# Document:
++++++++++++++++++++
Consider the following three programs:
// program 1
#include<new>
struct A {
const int a = 0;
int b = 0;
};
int main() {
auto a = new A[2];
new(a+1) A;
a[1].b = 1;
}
// program 2
#include<new>
struct A {
const int a = 0;
int b = 0;
};
int main() {
auto a = new A[2];
new(a) A;
a[0].b = 1;
}
// program 3
#include<new>
struct A {
const int a = 0;
int b = 0;
};
int main() {
auto a = new A[2];
new(a) A;
a->b = 1;
}
Do these programs have undefined behavior in C++17?
The problem I see is that according to [basic.life]/8 pointers will not automatically refer to the new A
objects that I am creating via placement-new. std::launder
is required explicitly to achieve that. Thus the member access will have undefined behavior as it is done on an object outside its lifetime.
At least for program 3 this seems clear to me, but for program 1, according to [intro.object]/2 the newly created object becomes a subobject of the array and so it should be reached via pointer arithmetic, shouldn't it?
++++++++++++++++++++
# Data shown:
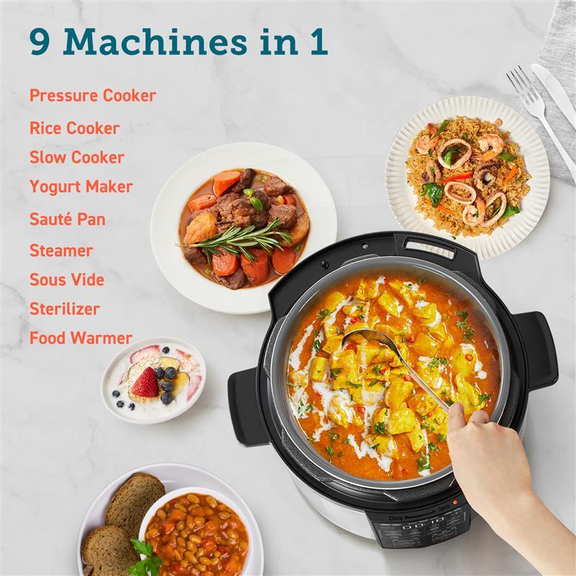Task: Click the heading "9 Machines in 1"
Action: [179, 41]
++++++++++++++++++++
# Your tasks:
A. In the post on placement-new in C++, which section of the standard is cited as saying that pointers will not automatically refer to the new objects created with placement-new?
B. Write a continuation of the post on placement-new in C++, starting after its final sentence.

# Results of the tasks:
A. [basic.life]/8

B.
And program 2 would then also not have undefined behavior, because the pointer arithmetic only requires a
to point to an element of the array, not necessarily in its lifetime.
I believe that [basic.life]/8.3
the type of the original object is not const-qualified, and, if a class type, does not contain any non-static data member whose type is const-qualified or a reference type, and
Is the only clause that makes your member access code undefined behavior.
In all three cases a
is the name of an array of two A
objects so the member access is okay because you are using an A
pointer to access an A
object. You're not treating a char buffer as an A
, you treating an A
as and A
which is allowed.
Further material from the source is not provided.